Mr. Kishida‘s plans are being closely watched a week after the Biden administration confirmed it was staging a “diplomatic boycott” of China‘s games, allowing American athletes to compete but barring any presence by U.S. government and diplomatic officials.
Several close U.S. allies, including Britain, Canada and Australia, quickly followed suit, while others, including South Korea and France, have rejected the idea.
Japan’s final decision has been slow in coming, as Mr. Kishida — in office only a few months — has coveted an invitation to Washington to affirm his status but is clearly anxious about angering China, which has put great emphasis on its role as host and sharply denounced the U.S.-led boycott.
Japanese press accounts say the government is weighing some kind of modified scaling back of its delegation, perhaps sending members of the legislature and Olympic Committee while Mr. Kishida and the Cabinet stay home.
Mr.
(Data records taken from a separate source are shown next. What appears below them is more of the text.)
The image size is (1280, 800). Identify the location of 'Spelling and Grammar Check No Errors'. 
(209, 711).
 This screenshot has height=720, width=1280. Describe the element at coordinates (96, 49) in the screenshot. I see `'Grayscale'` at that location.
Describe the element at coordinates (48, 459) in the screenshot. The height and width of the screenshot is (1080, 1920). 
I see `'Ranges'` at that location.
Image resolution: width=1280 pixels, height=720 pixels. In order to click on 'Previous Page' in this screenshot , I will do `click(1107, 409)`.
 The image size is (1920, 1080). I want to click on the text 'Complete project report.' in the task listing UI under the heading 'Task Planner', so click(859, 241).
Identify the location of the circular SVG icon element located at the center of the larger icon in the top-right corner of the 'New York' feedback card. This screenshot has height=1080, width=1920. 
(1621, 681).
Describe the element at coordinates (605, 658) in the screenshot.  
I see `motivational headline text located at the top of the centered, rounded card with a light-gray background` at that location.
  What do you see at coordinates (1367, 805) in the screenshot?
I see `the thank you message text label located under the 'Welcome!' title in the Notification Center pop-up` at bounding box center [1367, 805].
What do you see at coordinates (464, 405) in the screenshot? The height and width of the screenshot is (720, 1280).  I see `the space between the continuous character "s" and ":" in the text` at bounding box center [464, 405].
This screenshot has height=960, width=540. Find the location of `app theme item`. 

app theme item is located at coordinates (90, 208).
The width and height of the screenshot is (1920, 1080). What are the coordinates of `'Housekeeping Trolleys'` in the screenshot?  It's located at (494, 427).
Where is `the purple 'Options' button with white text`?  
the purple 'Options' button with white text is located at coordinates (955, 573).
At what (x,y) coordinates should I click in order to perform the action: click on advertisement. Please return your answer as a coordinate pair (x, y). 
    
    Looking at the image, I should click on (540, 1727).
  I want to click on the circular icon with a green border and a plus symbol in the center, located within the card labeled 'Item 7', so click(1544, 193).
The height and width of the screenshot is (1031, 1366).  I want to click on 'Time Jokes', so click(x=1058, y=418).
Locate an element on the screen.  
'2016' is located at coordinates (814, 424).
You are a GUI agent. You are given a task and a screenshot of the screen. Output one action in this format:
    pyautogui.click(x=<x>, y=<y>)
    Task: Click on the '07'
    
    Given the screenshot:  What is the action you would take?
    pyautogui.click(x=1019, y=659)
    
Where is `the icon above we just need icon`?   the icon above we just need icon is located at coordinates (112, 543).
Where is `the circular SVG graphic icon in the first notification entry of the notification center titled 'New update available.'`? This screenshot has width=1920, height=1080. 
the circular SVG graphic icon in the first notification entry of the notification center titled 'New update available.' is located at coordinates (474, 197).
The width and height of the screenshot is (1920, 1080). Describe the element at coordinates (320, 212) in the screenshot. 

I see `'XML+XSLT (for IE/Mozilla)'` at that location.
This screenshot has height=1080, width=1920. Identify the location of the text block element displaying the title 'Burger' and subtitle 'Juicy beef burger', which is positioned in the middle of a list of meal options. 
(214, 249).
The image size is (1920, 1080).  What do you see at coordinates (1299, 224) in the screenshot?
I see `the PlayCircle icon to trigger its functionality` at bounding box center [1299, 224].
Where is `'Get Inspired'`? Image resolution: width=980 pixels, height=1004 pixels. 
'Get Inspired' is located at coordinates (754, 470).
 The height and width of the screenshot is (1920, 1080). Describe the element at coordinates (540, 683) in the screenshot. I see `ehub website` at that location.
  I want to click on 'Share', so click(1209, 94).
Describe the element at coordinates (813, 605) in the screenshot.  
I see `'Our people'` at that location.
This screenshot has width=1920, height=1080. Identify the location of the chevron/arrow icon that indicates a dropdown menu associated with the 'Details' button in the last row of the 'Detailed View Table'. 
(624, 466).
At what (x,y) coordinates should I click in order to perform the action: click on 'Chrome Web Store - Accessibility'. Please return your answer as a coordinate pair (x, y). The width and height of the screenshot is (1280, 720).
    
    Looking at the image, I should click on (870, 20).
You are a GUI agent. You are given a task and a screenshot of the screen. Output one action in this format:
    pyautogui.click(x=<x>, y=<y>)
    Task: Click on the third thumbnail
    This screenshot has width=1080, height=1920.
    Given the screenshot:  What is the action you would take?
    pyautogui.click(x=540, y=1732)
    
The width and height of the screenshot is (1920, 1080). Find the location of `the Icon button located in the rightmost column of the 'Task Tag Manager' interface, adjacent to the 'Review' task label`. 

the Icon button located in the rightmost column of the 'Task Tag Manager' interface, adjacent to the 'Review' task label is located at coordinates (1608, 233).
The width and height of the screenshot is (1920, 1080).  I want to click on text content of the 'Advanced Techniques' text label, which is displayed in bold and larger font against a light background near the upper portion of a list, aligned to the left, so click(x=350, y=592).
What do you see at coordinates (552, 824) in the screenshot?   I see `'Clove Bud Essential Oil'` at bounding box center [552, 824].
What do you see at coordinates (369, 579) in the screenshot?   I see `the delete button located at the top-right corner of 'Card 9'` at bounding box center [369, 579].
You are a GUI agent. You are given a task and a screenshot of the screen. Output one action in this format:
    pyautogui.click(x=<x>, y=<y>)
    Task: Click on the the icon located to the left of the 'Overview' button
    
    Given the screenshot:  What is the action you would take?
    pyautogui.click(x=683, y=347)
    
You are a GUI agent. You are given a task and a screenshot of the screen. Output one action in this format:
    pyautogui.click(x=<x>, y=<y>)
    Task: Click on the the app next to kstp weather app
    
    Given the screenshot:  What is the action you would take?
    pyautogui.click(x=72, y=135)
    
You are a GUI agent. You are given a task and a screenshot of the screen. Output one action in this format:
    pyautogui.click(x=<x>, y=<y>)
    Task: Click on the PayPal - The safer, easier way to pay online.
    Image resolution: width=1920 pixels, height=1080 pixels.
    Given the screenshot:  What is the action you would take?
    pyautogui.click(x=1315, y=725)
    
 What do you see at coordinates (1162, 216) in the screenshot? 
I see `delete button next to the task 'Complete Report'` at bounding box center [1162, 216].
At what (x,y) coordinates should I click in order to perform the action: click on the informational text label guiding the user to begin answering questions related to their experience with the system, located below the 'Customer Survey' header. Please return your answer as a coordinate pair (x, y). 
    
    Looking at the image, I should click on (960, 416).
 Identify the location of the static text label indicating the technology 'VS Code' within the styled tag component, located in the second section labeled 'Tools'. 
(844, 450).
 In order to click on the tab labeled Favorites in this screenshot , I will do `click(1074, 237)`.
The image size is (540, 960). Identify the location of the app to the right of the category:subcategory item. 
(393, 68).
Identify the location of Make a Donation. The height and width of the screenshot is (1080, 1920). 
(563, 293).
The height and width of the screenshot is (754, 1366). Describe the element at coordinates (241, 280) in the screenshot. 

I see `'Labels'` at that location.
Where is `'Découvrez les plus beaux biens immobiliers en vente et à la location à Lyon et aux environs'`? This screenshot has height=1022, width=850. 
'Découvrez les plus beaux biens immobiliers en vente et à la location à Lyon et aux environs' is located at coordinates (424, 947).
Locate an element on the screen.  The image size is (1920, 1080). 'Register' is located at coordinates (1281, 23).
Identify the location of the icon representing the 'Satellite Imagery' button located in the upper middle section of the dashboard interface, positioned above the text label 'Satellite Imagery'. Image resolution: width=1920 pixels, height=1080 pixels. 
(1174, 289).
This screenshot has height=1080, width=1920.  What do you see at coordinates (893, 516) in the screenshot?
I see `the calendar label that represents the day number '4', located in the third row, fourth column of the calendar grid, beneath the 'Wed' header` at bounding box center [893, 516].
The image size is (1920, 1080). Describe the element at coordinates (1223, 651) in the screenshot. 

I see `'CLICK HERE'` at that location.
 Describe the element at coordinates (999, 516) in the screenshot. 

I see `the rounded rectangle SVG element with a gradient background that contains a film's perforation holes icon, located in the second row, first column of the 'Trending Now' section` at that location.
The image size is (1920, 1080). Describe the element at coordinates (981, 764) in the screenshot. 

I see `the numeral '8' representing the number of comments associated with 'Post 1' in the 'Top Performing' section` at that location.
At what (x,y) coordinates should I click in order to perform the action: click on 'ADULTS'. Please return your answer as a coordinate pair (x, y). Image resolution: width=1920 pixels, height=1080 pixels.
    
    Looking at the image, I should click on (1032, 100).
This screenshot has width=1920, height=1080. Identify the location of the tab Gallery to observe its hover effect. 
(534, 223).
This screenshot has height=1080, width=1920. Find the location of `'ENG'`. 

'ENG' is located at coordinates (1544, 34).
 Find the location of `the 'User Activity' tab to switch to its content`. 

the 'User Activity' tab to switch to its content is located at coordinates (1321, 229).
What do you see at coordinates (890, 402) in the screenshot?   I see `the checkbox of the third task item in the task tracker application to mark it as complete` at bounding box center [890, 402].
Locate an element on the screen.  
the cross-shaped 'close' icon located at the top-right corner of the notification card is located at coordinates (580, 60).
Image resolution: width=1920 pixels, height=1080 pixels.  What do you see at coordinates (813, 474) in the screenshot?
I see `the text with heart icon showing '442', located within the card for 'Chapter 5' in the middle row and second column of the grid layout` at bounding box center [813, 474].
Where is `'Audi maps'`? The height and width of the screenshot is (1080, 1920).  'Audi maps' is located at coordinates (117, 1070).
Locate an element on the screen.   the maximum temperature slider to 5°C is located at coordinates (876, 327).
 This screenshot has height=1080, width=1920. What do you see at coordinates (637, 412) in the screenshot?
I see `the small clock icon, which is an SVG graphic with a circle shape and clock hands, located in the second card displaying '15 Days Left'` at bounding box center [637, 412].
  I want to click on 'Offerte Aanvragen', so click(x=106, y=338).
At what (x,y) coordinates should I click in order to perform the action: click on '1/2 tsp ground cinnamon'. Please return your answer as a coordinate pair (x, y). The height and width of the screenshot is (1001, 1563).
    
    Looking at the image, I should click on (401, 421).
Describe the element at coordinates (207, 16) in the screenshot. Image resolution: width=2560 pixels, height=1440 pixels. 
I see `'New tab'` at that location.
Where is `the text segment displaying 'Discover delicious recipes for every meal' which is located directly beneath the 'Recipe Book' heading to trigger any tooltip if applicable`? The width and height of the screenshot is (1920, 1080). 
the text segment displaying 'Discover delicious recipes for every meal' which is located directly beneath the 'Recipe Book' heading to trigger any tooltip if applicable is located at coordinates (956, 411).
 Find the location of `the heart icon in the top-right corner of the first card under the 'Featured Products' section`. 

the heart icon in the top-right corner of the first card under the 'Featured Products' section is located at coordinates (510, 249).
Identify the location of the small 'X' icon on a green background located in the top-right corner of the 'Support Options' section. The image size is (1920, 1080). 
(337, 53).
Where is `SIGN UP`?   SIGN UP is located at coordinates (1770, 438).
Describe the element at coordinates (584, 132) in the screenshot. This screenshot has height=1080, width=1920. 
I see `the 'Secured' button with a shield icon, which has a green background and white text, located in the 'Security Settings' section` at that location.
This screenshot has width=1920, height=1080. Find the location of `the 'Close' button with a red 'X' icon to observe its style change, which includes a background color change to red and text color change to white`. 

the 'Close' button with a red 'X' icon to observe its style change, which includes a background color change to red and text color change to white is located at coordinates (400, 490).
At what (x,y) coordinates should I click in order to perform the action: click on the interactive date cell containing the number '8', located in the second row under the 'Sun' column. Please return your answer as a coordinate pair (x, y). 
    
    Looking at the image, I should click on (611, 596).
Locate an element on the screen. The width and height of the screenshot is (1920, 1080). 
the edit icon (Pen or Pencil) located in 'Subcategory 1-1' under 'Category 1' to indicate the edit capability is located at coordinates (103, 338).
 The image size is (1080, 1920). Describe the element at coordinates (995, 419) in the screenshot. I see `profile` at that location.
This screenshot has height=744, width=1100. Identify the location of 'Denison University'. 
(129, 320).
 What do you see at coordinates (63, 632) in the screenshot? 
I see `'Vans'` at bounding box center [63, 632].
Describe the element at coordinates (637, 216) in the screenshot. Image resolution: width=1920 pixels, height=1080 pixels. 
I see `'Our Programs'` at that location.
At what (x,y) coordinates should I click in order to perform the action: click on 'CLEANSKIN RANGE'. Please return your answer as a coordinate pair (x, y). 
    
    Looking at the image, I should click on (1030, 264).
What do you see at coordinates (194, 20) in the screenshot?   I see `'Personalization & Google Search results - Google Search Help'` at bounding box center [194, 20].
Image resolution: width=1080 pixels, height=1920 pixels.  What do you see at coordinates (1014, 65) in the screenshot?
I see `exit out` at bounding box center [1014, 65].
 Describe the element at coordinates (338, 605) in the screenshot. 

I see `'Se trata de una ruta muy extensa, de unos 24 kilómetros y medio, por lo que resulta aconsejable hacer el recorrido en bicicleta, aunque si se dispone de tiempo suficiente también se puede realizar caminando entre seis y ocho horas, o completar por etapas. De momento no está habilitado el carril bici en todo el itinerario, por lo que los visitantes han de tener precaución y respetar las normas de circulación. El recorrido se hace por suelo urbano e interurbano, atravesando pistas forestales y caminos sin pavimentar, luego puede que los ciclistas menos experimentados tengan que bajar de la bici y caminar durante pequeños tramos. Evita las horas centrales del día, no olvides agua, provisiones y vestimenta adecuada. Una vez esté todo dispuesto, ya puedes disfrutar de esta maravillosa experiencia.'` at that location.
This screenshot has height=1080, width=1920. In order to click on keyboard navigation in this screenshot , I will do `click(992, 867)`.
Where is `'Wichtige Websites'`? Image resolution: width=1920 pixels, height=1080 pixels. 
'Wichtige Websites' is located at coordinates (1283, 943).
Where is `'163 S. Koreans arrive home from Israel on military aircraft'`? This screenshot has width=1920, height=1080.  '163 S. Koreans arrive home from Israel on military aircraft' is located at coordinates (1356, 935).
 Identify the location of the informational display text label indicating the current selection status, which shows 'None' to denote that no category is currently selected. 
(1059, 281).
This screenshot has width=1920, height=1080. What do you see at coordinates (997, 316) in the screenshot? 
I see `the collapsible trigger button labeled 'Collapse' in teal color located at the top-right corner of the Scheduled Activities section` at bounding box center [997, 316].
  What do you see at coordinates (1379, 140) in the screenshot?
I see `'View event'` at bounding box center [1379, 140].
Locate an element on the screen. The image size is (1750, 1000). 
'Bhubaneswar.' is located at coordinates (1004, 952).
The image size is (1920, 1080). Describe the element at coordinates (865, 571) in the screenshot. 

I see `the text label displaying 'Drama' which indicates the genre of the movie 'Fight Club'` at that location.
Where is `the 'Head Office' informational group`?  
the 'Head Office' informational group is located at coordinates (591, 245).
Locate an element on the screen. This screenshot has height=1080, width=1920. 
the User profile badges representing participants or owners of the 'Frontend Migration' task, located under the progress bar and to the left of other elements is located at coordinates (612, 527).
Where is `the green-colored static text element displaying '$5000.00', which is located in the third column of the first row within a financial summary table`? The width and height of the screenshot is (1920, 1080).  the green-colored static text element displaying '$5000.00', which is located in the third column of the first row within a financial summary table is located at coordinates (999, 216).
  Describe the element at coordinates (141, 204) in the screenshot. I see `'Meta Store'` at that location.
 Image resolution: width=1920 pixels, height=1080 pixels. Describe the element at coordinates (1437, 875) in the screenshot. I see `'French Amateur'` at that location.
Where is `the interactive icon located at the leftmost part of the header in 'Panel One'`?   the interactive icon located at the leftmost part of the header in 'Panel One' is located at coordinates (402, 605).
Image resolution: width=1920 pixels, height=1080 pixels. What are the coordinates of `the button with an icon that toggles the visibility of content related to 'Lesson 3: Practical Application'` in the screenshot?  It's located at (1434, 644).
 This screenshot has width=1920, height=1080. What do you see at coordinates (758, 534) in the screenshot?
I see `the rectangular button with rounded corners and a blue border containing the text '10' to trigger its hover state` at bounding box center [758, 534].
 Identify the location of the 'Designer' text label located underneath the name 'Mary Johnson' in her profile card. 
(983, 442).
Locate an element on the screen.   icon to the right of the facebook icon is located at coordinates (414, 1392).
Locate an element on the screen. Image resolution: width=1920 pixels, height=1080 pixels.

Kishida was clearly temporizing Thursday.
“It is important to make a judgment by myself at an appropriate time after comprehensively taking into account various issues in consideration of the national interest,” he told lawmakers, according to the Kyodo news service.
That response did not spare him from a sharp rebuke from China‘s Foreign Ministry, which said through a spokesman later Thursday that attempts to politicize the Beijing Games represented a betrayal of the spirit of the Olympic Charter.
The U.S. said it launched the boycott to protest China‘s human rights record, particularly its treatment of the minority ethnic Mulsim Uyghurs in the Xinjiang region, as well as its aggressive regional policies such as recent efforts to intimidate Taiwan.
At least one foreign leader has stepped up in China‘s defense in the clash of wills with Washington. Russian President Vladimir Putin said in a video conference with Chinese leader Xi Jinping on Wednesday that he would personally attend the Games’ Opening Ceremony and hold talks with Mr. Xi while there.